Dała mi receptę do końca tygodnia na szczęście, szyjka ponoć malutka, w ogóle ja mam wszystko wg niej malutkie (to jest dosłowny cytat, cholera, teraz się boję może ja nie mogę dzieci rodzić???) i mam przyjść za 2 tygodnie:-( W 39. tygodniu ciąży… No, na pewno tyle nie wytrzymam bez wizyty, tym bardziej że będę bez fenoterolu już i że chciałam porozmawiać z lekarzem o porodzie.
Wiele osób widząc, że naszego ginka znowu nie ma, po prostu poszło do domu, także te, które jechały do niego z dość daleka… Niestety nie ma prywatnej praktyki, przyjmuje tylko w pon. i śr. – bo sobót nie liczę, zajęte do marca i dla koleżanek położnych (je można dopisać, ale zaawansowanej ciężarnej nie!).

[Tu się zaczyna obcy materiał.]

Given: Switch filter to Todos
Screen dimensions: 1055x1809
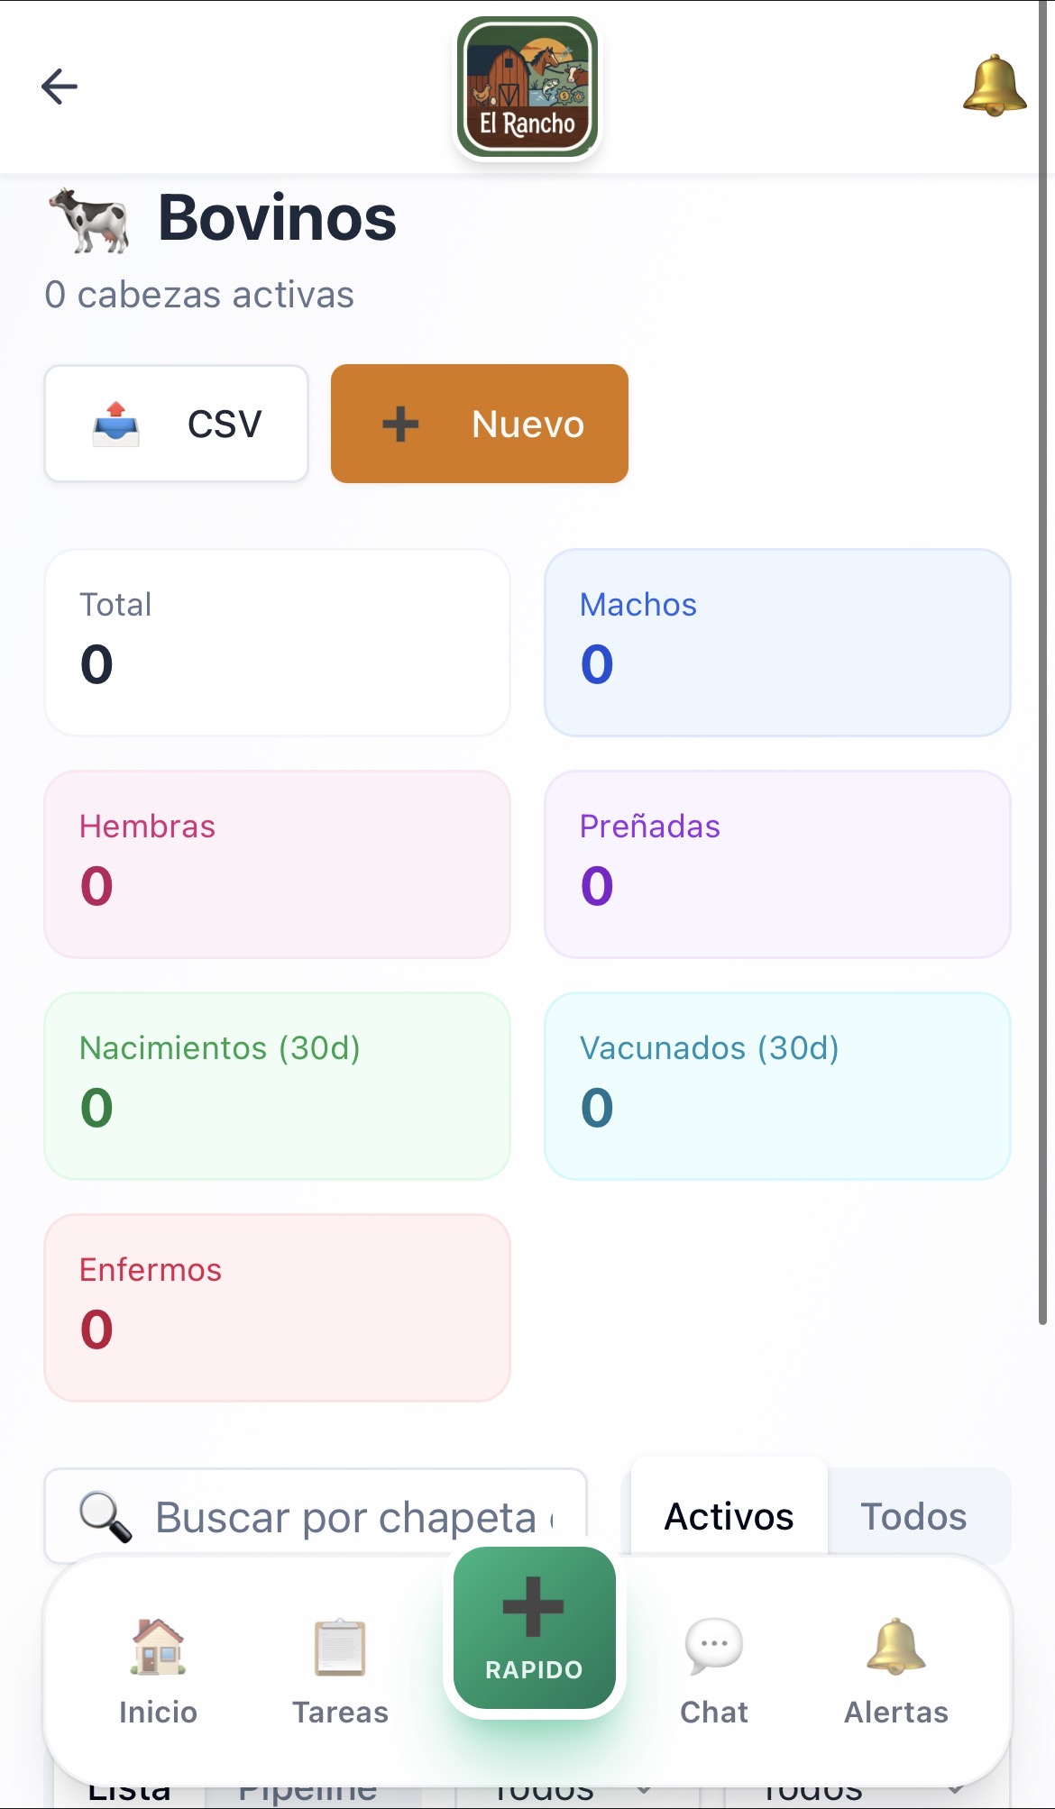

Pozostał mi niesmak, rozczarowanie i ból brzucha po tej wizycie. Aha, po dopplerze zapytałam, czy dziecko jest dobrze ułożone (bo chyba to słychać, kiedy szuka serduszka?) – a ona że nie musze mieć teraz usg (pomijam fakt, ze własnie chciałam, bo miednica mnie niepokoi, ale ja wcale nie pytałam ją o usg, bo po co ma mi je robić ktoś, komu nie ufam i kto jest słaby w tej dziedzinie…). A podobno każda położna umie określić położenie dziecka w takiej ciąży późnej bez robienia usg… No pani doktor jakoś chyba nie umie albo jej się nie chce marnować słów.
Teraz rozmawiam z dzieciątkiem, zeby się nigdzie nie spieszyło… I naprawdę zaczęłam się bać rodzenia z przypadkowym lekarzem dyżurującym. Lekarz lekarzowi nierówny 🙁
Lea i dzieciątko płci zmiennej acz niezmiennie kochanej (11.03.03)
Strona 2 odpowiedzi na pytanie: rozczarowanie wizytą
Re: rozczarowanie wizytą
jestem w szoku…. co za okropne baby… zuepłnie bez wyczucia..taktu… zastanawiam sie po co wybierały taki zawód skoro nie potrafią zapewnić minimum komfortu psychicznego kobiecie będącej w ciąży… to skandal… szczególnie jesli chodzi o pielęgniarkę… lekarka też nie popisała się…ech… mam nadzieję że Twój lekarz jednak zjawi się na czas…i rozwieje twoje niepokoje… dużo zdówka i cierpliwości…dla was obojga…
Weronka (termin 6.06.03)
Re: rozczarowanie wizytą
Tylko pozazdrościć takiego ginekologa 🙁 Ja niestety pozostanę już przy swoim, ale jakbym miała jakieś komplikacje to chyba bym chodziła prywatnie chociaż tanio to nie wychodzi.
Agus i chłopaczek (20.03.2003)
Re: rozczarowanie wizytą
Taka wizyta może żeczywiście doprowadzic do łez wsciekłości. Ale lekarze żeczywiscie maja syndrom bogów. Mój jest ogólnie w porządku, nie narzekam, ale juz dwukrotnie umawiał się ze mną na wizyte za miesiąc, a potem okazywło się, że zapas leków dał mi tylko na dwa tygodnie i znowu w samochód i jazda 50 km – on dobrze wie że dojeżdżam do niego. a nawet gdybym mieszkała w tym samym bloku to czas pacjenta trzeba szanować. Ostatnio zadzwoniłam do niego z wynikami badań po 75 gram glukozy i kazał mi przyjechać – to co miał do powiedzenia zajeło 10 min i mogł przekazać mi przez telefon. Mój mąż powiedział, że będzie teraz chodził na wszystkie wizyty i ustawiał pana doktora. a nastepną chce zacząć od wywodu ” Panie doktorze, to że wybraliśmy pana gabinet, stanowi w pewnym sensie nominację…. ;).